> **Dataset**:
>>>

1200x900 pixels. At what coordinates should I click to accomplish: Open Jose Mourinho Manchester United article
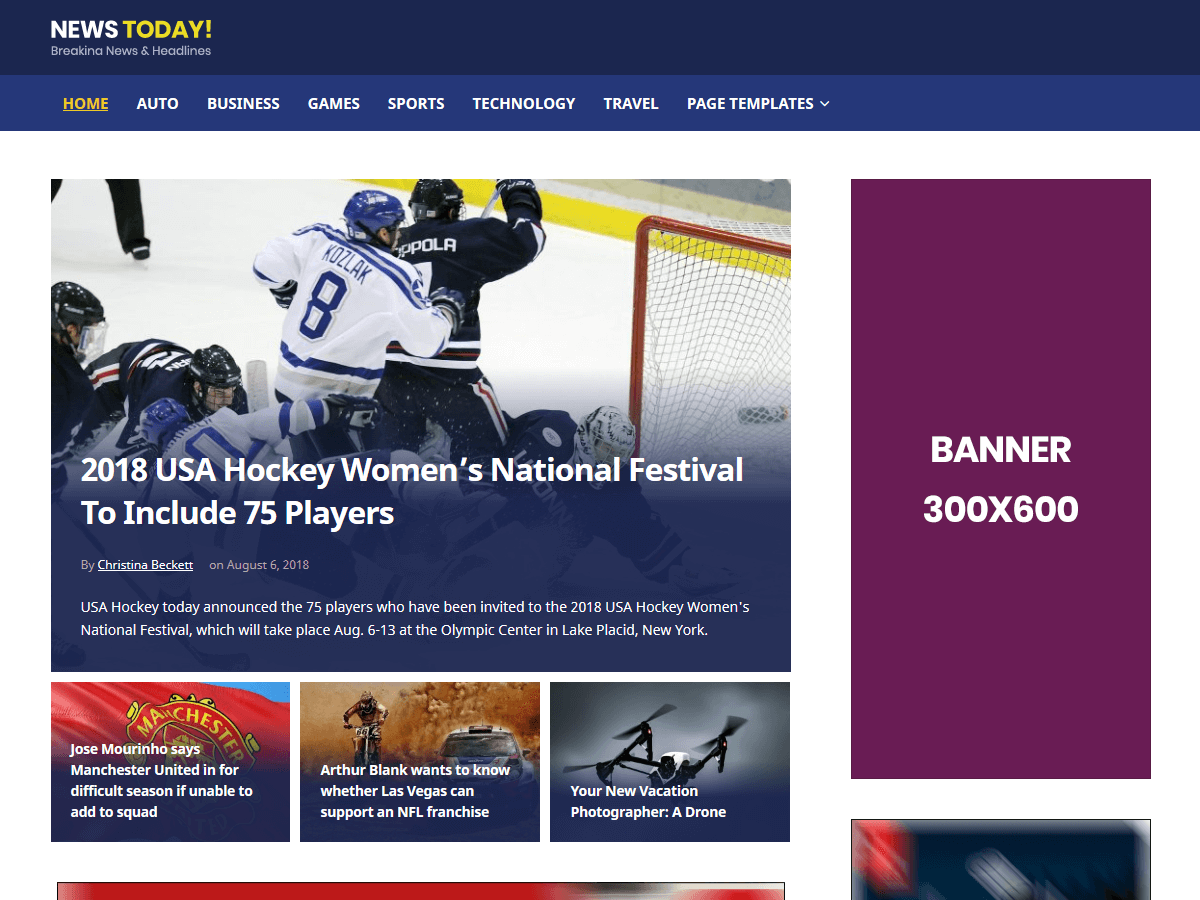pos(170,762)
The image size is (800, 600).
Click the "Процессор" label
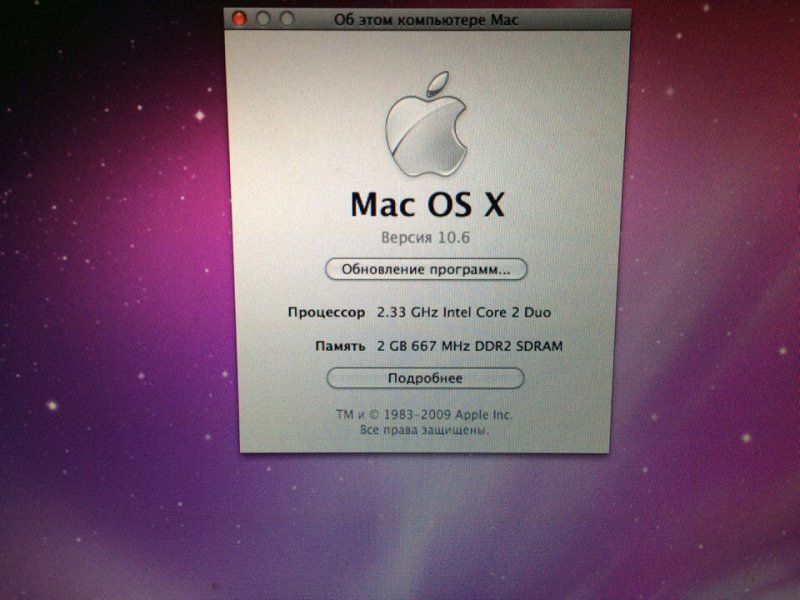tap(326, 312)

<<<

> **Work order**: A verbatim retyping of the listing, without any pictures, is the expected answer.

> **Output for this task**:
1200x900 pixels. At what coordinates should I click to accomplish: Open Jose Mourinho Manchester United article
pos(170,762)
The image size is (800, 600).
Click the "Процессор" label
tap(326, 312)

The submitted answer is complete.